Figure 2 represents the EBSD grain orientation map of the samples. The original coating’s porous structure limited the EBSD resolution. However, laser remelting improved the density, smoothness, and resolution. After the remelting process, the grain orientations in the coating became more randomized without a predominant alignment. With increased laser power, the grain size within the coating markedly enlarged. Additionally, the distinct coating–substrate interface and non-oriented grain relationship between both sides suggest a nucleation of new grains rather than epitaxial growth [37].

3.3. Porosity Analysis

To ensure that the distribution of pores in the coating prior to and after the laser remelting treatment (at 1200 W) was investigated, an industrial CT was employed to detect the coating, as shown in Figure 3. In the figure, the red areas represent the pores distributed in the coating. A statistical analysis revealed that the porosity of the coating sample stood at 12.41%, and this figure was reduced to 0.7% after the laser remelting treatment. Porosity is known to be an important factor in the corrosion resistance of a coating; a study [38] revealed that increasing the porosity would reduce corrosion resistance. As the mentioned results suggest, laser remelting can significantly reduce the porosity of the coating.

3.4. Analysis of Distribution of Coating Elements

SEM and EDS were employed to analyze the coatings’ surface elements prior to and after the laser remelting treatment (at 1200 W). According to Figure 4, after laser remelting, the distribution of C, Cr, and Ni elements became significantly more uniform compared with that in the pre-remelting condition. The element clustering on the coating surface was notably reduced. Based on these results, it can be inferred that laser remelting optimizes the distribution of the Cr₃C₂ and NiCr phases, rendering them more uniformly ordered. The uniform distribution of hard particles promotes the coating’s wear resistance [39,40].

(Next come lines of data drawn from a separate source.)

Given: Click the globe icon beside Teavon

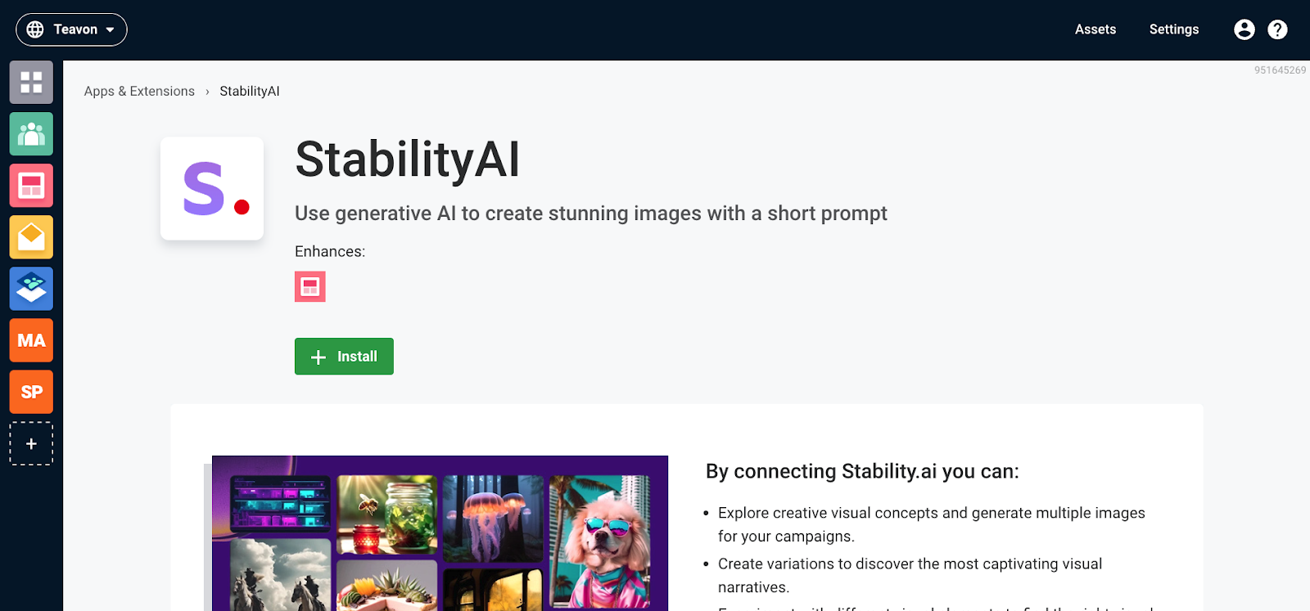Looking at the screenshot, I should 35,29.
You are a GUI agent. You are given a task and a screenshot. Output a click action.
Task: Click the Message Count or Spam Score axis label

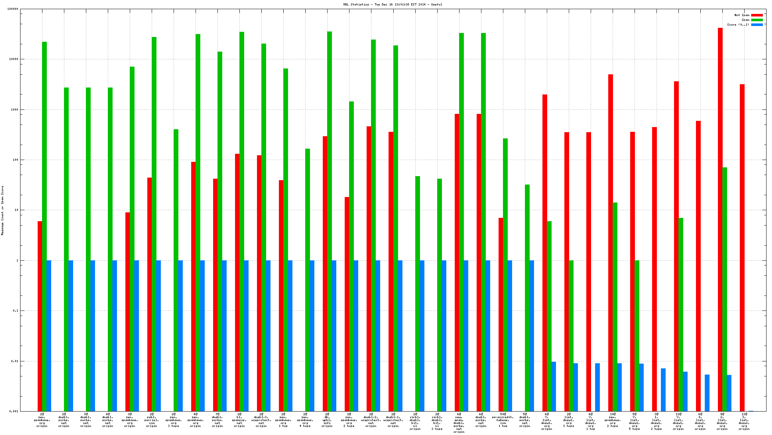pyautogui.click(x=2, y=210)
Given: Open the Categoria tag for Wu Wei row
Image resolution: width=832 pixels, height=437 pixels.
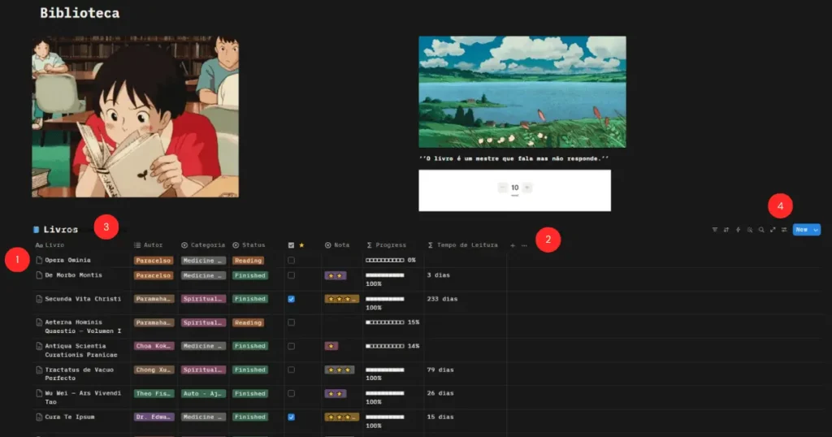Looking at the screenshot, I should point(203,393).
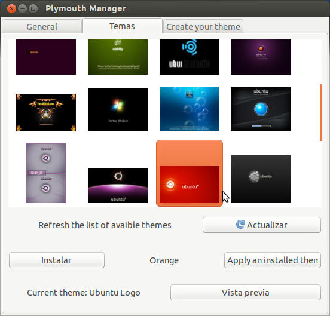Select the tall lilac Ubuntu theme thumbnail
The width and height of the screenshot is (330, 316).
click(45, 173)
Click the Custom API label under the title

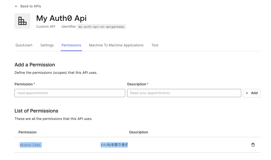(46, 27)
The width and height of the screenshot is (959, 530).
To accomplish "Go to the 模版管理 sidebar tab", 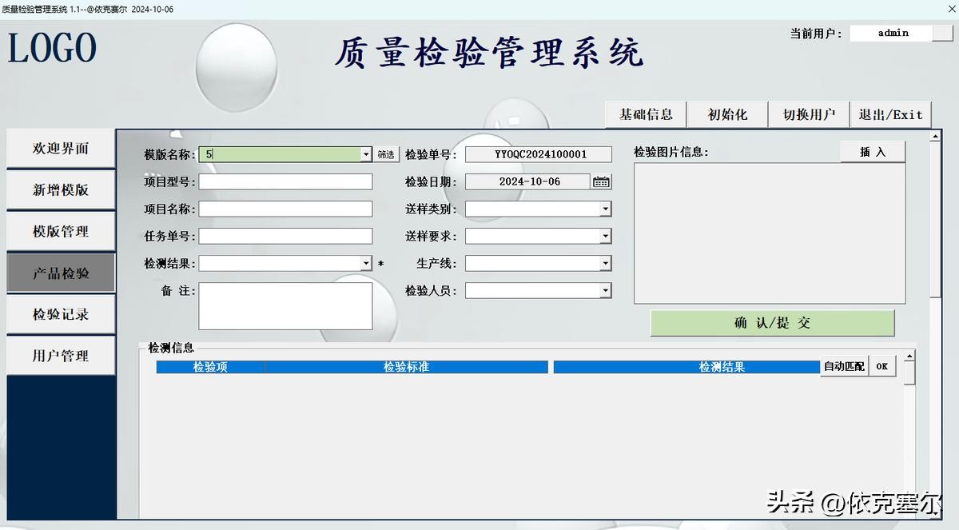I will point(61,231).

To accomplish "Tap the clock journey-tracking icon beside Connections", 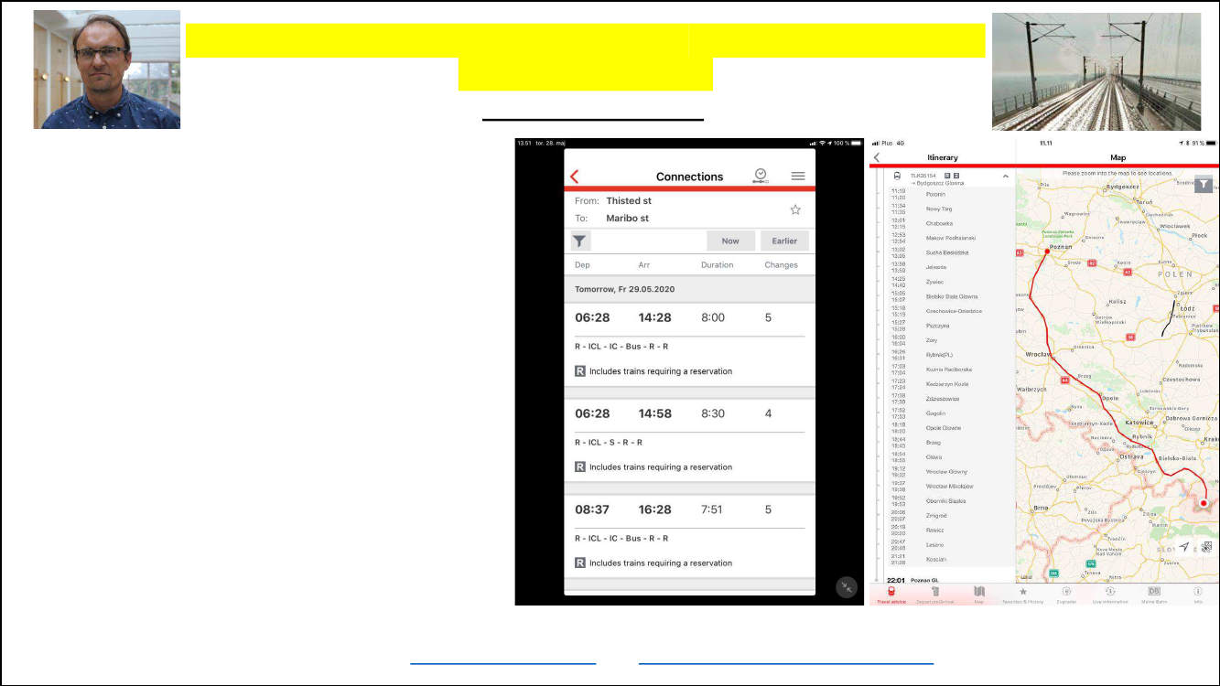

However, it is possible that a laser remelting treatment can induce phase transitions within the coating. Therefore, to figure out the impacts of the laser remelting treatment on phase transitions, phase detection on samples prior to and after laser remelting is necessary.

3.5. Hardness Analysis

Hardness, a crucial indicator of wear resistance, was analyzed to help determine what impacts laser remelting has on thermal-sprayed coatings. This analysis aimed to comprehensively describe the changes in coating hardness prior to and after laser remelting. For each sample, random measurements were taken at five points. The results of the average microhardness test for the four samples are represented in Figure 5. The coating’s hardness was 497.3 ± 25.4 HV. At 800 W, it increased to 630 ± 2.45 HV, and at 1200 W, it measured 547.7 ± 4.5 HV. After further increasing the power to 1800 W, the hardness became 477.3 ± 5.2 HV. The data analysis suggested that after laser remelting, the coating hardness initially increases but then decreases with rising laser power. We observed that a higher laser remelting enhances coating density, subsequently boosting hardness. Nevertheless, an excessive thermal input at a higher laser power reduces Cr₃C₂ within the coating, leading to a decreased hardness. Additionally, the standard deviation of the coating hardness values decreased after the laser remelting, signifying a more uniform hardness distribution.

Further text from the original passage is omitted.